For most of us, flipping switches and having light and turning faucets that cause hot water to flow is nothing short of magic. We have virtually no understanding of the complex systems needed to make those things happen. We assume they’ll just keep on working forever.
For now, even our forests are black boxes. If more of us heated with wood, we would begin to see the value of our forests beyond BTUs of energy and the dollars they can be sold for. We’d get to know them once again, to understand their cycles and how to care for them. Trees wouldn’t be nameless trunks in a crowd, but familiar, friendly faces. We’d recognizing their bark, leaves, and buds – we’d understand and appreciate the food, medicine, heat, shelter, habitat, and timber they provide. And maybe if we start spending more time in the forest, we’ll begin to understand that forests are alive, and energy is life.
There is something that runs deep within us about gathering in a home around a hearth, listening to and telling stories. Why else would so many televisions now be mounted above or next to fireplaces? Manufactured screens tell us manufactured stories. Around Christmas time, a video of burning yew-log plays in loops, never needing tending, nor skill, nor knowledge, or care.
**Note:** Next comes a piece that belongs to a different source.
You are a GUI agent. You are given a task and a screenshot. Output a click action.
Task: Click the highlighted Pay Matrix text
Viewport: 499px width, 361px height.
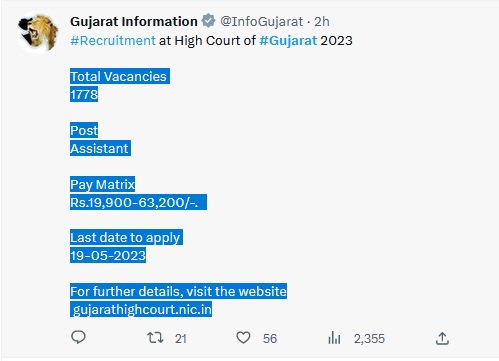[102, 184]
No story.
The Greeks had Hestia – the origin of the word hearth. She was the goddess of the fireplace, and alter. Albanian folk stories state that each home’s hearth is the connection between the living and the dead. For the Roman’s, their “focus” meant hearth and home. You could say that for many of us, we’ve lost our focus. We’ve hidden our furnaces, now controlled by dials, remotes, or apps, and powered by distant fires. Just another black box, like our phones, cars, and toilets – another basic need we don’t understand or appreciate.
I took my daughter, Marie, in my arms the other day. She was crying. I knelt with her on my knee in front of the stove. She felt the warmth of the fire on her face, opened her eyes, and stopped crying. We gazed together at the pulsing embers. I opened the damper and watched the flames shoot up through the reflections of her mesmerized eyes. And I told her a story of the old man with creaky joints who lives in our stove.
The post presents an interesting perspective on the importance of self-sufficiency and resilience in the face of potential power outages and supply chain disruptions. The author emphasizes the value of traditional methods for heating and cooking, such as using a wood stove and stacking bricks for heat retention. The post also highlights the importance of community and local relationships for building resilience. The author challenges the societal belief in the infallibility of the "Machine," or globalized supply chains and centralized distribution systems, and encourages a return to the basics for self-reliance. The post offers valuable insights and raises important questions about sustainability and resilience in modern society.
Brett! This is Matthew (Mario) from College. It is an absolute joy and treasure to find your writing. Reading your stories felt strangely familiar but also uniquely foreign after so many years gone. I admire your courage and steadfastness in your beliefs and life. I will always cherish our conversations together. Till we see each other again, keep going and keep writing!